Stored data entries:
····················

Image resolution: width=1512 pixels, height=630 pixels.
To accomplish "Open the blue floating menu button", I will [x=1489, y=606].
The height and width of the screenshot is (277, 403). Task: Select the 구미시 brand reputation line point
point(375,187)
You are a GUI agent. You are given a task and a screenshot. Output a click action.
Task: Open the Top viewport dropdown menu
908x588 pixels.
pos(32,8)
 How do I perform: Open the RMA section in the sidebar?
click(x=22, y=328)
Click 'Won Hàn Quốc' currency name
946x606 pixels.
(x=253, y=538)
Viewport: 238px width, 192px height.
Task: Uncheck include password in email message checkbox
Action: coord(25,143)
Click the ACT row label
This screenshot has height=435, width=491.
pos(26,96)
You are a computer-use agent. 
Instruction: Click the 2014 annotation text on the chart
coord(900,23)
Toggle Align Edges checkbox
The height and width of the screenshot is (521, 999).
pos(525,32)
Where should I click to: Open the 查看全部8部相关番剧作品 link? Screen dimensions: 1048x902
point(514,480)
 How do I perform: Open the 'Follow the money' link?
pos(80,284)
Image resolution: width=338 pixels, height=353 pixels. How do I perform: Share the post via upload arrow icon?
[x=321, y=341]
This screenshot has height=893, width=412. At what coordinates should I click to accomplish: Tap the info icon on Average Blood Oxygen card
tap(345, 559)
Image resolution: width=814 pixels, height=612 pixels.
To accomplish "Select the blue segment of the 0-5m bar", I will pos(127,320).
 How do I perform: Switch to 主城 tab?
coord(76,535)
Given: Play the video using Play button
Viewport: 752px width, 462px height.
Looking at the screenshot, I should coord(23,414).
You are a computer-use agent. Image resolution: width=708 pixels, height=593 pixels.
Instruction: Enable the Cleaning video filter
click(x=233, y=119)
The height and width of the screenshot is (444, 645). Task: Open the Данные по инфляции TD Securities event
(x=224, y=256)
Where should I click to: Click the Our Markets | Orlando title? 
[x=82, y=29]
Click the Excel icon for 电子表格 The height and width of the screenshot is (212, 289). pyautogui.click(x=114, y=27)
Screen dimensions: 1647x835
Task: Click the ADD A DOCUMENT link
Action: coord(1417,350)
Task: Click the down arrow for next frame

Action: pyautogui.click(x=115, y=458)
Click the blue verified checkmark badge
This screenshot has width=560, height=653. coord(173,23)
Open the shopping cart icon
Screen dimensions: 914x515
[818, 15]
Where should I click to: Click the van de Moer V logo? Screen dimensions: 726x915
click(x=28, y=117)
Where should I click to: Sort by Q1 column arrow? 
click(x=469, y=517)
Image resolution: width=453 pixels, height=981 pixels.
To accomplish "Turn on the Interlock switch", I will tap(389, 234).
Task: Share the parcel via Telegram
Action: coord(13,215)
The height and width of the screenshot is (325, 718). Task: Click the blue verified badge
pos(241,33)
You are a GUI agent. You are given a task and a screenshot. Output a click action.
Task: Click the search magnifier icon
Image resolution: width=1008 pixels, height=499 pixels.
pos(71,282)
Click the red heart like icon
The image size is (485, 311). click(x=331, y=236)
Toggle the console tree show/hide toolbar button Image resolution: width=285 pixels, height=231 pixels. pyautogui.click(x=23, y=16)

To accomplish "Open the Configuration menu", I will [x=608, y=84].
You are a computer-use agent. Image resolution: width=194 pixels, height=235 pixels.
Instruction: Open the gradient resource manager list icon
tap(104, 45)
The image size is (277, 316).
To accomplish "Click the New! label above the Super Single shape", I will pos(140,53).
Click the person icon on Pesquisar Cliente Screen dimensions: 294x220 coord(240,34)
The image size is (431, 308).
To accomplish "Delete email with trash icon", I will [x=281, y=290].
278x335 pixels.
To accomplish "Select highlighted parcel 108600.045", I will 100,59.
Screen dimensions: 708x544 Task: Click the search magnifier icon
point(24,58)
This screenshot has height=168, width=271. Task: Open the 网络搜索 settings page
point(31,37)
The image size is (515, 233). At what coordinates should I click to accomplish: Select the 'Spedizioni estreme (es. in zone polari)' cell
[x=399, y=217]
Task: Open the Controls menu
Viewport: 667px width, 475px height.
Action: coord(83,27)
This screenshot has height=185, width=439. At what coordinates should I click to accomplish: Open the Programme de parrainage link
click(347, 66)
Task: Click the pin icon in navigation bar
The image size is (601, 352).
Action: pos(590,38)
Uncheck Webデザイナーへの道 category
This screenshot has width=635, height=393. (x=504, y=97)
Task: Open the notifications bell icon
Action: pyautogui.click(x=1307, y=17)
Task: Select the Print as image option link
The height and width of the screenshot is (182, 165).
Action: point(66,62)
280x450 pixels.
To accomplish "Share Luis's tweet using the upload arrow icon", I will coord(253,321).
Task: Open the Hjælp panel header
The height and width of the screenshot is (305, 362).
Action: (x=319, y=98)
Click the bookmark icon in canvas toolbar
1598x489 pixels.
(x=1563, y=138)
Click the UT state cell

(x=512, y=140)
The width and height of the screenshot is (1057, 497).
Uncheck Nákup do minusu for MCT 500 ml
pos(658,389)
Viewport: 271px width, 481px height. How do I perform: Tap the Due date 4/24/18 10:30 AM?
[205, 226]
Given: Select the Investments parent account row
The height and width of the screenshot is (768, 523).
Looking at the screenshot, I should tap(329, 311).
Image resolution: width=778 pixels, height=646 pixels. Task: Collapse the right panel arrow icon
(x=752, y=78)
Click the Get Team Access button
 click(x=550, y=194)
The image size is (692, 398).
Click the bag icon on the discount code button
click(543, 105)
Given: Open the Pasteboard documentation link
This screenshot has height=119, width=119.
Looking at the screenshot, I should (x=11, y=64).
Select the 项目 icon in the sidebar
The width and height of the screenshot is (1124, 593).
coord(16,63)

····················

## Action item
Each line of the data that holds "computer" should be reported.

## Written response
You are a computer-use agent. 
You are a computer-use agent. Image resolution: width=708 pixels, height=593 pixels.
You are a computer-use agent. Image resolution: width=194 pixels, height=235 pixels.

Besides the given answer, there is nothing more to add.